**EXERCISE:** Examine each line of the data. Copy the line if it includes the word "computer".
===== RECORDED INFORMATION =====
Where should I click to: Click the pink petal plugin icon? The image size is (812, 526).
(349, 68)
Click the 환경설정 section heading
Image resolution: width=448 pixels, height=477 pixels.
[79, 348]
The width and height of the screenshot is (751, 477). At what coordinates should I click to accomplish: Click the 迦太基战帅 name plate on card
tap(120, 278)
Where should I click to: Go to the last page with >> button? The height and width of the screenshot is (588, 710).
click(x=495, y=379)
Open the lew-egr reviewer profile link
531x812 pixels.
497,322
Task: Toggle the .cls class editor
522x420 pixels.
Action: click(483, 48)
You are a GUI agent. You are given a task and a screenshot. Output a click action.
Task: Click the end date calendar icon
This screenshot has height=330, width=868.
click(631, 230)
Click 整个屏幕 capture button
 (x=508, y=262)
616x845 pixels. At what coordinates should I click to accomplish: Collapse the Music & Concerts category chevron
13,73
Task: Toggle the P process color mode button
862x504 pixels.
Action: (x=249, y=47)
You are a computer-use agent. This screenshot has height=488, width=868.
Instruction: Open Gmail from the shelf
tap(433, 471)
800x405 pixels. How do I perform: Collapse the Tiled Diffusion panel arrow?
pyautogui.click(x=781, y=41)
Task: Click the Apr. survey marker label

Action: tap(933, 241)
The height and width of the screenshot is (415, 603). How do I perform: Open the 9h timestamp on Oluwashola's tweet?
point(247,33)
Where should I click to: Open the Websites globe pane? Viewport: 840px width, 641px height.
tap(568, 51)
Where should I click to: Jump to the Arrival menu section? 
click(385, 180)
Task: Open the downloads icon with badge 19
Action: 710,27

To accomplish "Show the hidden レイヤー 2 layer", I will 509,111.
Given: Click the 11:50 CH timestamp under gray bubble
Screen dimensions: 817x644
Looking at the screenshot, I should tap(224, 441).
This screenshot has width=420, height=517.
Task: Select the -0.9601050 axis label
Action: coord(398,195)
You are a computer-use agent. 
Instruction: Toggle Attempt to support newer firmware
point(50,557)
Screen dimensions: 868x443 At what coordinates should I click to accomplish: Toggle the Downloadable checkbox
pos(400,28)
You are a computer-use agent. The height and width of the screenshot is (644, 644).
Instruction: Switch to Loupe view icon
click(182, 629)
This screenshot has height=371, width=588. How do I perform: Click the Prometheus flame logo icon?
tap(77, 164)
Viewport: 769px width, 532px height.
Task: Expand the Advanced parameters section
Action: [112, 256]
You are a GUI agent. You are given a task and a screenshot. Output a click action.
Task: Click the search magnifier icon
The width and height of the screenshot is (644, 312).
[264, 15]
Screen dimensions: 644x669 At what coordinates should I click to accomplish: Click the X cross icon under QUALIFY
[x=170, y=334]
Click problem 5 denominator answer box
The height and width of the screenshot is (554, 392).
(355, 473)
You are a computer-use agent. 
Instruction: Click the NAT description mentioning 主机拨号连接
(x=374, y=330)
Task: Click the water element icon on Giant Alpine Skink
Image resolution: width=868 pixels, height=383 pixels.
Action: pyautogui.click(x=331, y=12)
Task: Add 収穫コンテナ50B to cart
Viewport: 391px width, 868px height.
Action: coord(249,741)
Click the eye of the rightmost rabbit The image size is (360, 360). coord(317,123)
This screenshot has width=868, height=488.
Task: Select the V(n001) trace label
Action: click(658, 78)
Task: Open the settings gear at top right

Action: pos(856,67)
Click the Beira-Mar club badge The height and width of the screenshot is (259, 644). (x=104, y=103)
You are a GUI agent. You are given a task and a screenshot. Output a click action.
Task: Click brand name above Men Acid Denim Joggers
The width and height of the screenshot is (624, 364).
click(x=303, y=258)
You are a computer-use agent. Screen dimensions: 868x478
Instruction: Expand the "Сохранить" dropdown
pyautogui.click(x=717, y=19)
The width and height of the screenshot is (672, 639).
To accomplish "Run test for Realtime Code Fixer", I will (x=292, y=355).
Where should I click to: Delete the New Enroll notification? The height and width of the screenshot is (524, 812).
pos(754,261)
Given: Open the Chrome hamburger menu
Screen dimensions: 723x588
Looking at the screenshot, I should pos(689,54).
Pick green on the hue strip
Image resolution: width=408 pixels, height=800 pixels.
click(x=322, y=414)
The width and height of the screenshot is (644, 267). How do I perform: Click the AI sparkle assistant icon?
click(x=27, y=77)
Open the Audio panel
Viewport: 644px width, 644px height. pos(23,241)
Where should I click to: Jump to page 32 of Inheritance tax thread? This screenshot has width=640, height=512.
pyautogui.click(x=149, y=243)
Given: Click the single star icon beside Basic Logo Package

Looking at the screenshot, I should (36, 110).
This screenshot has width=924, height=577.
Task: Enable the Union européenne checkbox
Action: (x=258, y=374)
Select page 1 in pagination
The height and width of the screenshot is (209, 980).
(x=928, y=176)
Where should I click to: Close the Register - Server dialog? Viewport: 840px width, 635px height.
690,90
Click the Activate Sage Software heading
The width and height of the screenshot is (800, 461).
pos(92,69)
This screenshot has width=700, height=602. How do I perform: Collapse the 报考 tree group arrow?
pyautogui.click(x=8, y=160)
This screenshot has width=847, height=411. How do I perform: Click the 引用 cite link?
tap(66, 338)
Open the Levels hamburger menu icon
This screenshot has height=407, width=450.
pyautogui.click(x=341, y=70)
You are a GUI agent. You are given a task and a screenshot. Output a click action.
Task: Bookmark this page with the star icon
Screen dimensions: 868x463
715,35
=====
**WRITTEN SOLUTION:**
You are a computer-use agent. This screenshot has height=488, width=868.
You are a computer-use agent. 
You are a computer-use agent. The height and width of the screenshot is (644, 644).
You are a computer-use agent. 
You are a computer-use agent. Screen dimensions: 868x478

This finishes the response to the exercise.